- Passage to read:
☆ ☆ ☆ ☆ ☆
[ET-VK] Tuning native layer norm local workgroup size to improve thread occupancy during reduce.

trivedivivek · trivedivivek · commit 38c4c77cc15c · 2025-04-14T07:29:29.000-07:00
Pull Request resolved: #9984 This diff is tuning the local workgroup size of the native layer norm operation in Vulkan backend of Executorch to improve thread occupancy during the reduce phase. ghstack-source-id: 277933491 Differential Revision: [D72581293](https://our.internmc.facebook.com/intern/diff/D72581293/)
diff --git a/backends/vulkan/runtime/graph/ops/impl/NativeLayerNorm.cpp b/backends/vulkan/runtime/graph/ops/impl/NativeLayerNorm.cpp
@@ -84,7 +84,18 @@ void add_native_layer_norm_node(
   std::vector<int64_t> in_sizes = t_input->sizes();
 
   utils::uvec3 global_size = t_out->logical_limits();
-  utils::uvec3 local_size = graph.create_local_wg_size(global_size);
+  utils::uvec3 local_size;
+
+  // Since the shader sets shared memory scale factor > 1, if dispatch is
+  // greater than maximum WG size. Setting WG size in X axis to max WG size,
+  // would allow best thread utilization.
+  if (global_size[0] > 64) {
+    local_size = {64, 1, 1};
+  } else {
+    // If thread size in X axis is smaller or equal to maximum WG size, we can
+    // let the function decide the best WG size.
+    local_size = graph.create_local_wg_size(global_size);
+  }
 
   std::string kernel_name("native_layer_norm");
   kernel_name.reserve(kShaderNameReserve);
☆ ☆ ☆ ☆ ☆
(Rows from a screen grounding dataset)
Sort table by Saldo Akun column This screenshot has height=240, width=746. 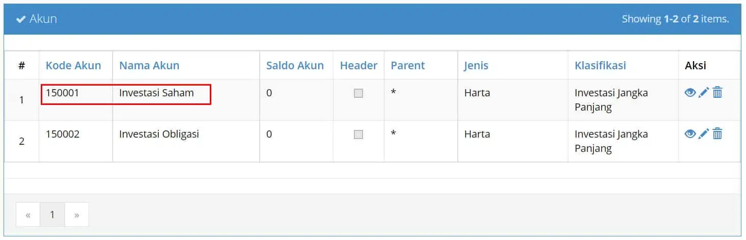point(295,66)
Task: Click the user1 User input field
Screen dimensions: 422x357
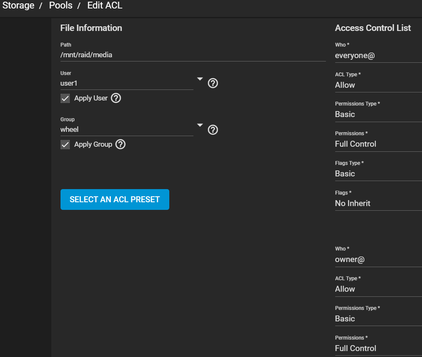Action: coord(127,84)
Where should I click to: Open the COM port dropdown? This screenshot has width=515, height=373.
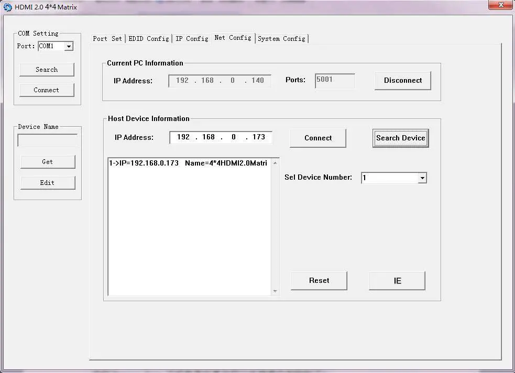click(x=69, y=46)
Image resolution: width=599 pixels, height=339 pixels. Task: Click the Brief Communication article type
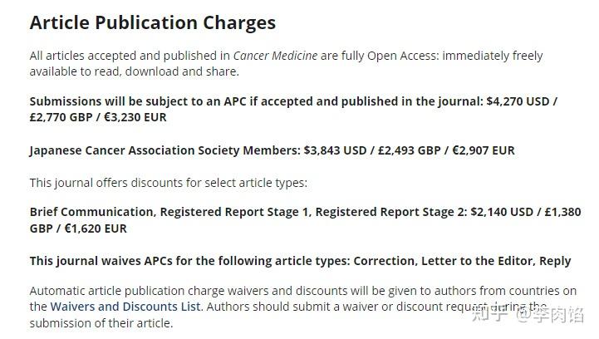click(91, 212)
☆ ☆ ☆ ☆ ☆
- Written tasks:
(a) Answer these questions about the Vulkan layer norm commit:
(i) What pull request number does the commit resolve?
(ii) What local workgroup size does the new code set when global_size[0] is greater than 64?
(iii) What string is passed as the kernel name?
(b) In the records, rewrite the part that starts with the line containing "Where should I" and runs through the end of the records, swapping "screenshot" for "screen capture" and changing nothing else. Leave the pictures out of your answer.

- Per-task outputs:
(a)
(i) #9984
(ii) {64, 1, 1}
(iii) native_layer_norm

(b)
Where should I click to: Open the COM port dropdown? This screen capture has width=515, height=373.
click(x=69, y=46)
Image resolution: width=599 pixels, height=339 pixels. Task: Click the Brief Communication article type
click(91, 212)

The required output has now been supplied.